I am a single, professional woman in my early 20s. I cannot have children on my own. Since I was 18, I knew I would be adopting. I want to start saving and planning for this event, but my parents and friends think I am starting too soon, and that I should wait to see what my "future husband" thinks about all of this. Regardless of what they say, I know what I want. I just need somebody to point me in the right direction – both financially and emotionally. If I want to adopt in five years, what should I be doing now to get the "ball rolling"?

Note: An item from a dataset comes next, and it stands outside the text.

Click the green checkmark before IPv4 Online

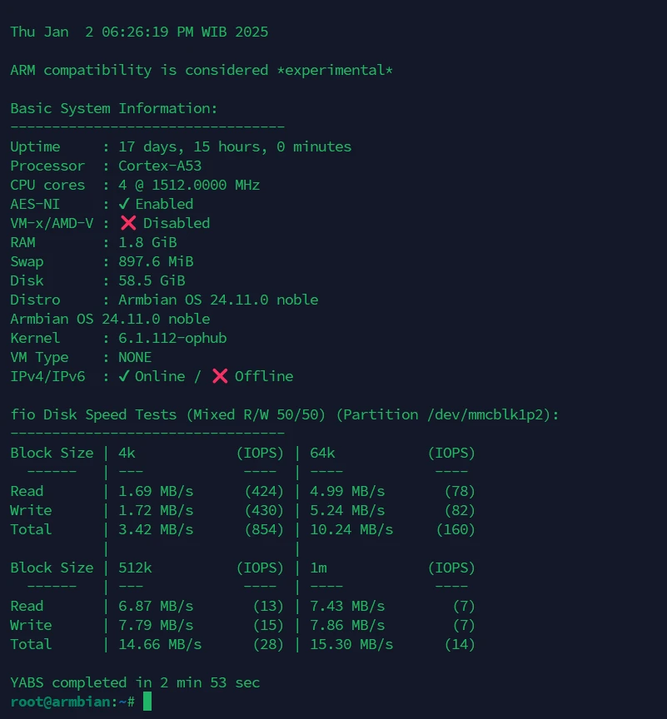[x=124, y=376]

Well, you sound like a woman with a mission and determination, and that is a good place to be. I applaud you for your passion toward adoption. It is very refreshing to see a woman of your age with this quality. It is never too early to start a savings account, and since you have started one already, it sounds like saving has become a habit. This is a good step for any parent considering adoption at any time.

You don't say how much you have saved or how much you are saving monthly. I would recommend starting with a minimum of $50 or $100 per month. The easiest way to do this is to have it taken from your paycheck and placed into an interest-bearing account. Research the type of account this should be for you and for your tax bracket with an investment advisor or your banker.

On the emotional side of adoption, it would help to read some current books on adoption, and the library is the best and most affordable way to start. If you find a book you like, you can then buy your own copy. Consider my book www.AdoptingOnline.com (Amer Carriage House, 2004), a complete guide to adoption. It should be available at your library or bookstore, or they can order it for you.

The second step is to speak to other adoptive parents. If you have time to volunteer to help at an agency, foster home or a big sister program, working around children is helpful. I have also recommended to other prospective parents that they consider volunteering in the nursery at their church or synagogue. This gives you practice with little ones, and the experience with children looks good in your Dear Birth Mother letter when the time comes.

When it comes to a future husband, you will of course want to bring this topic up with anyone you are serious about. There are warm and caring men out there that will have the same passion you do. Don't settle for someone that doesn't share your love of children. Be sure he has many similar interests and loves you for your "determined personality." Don't give up your adoption dream, and keep focused on the goal."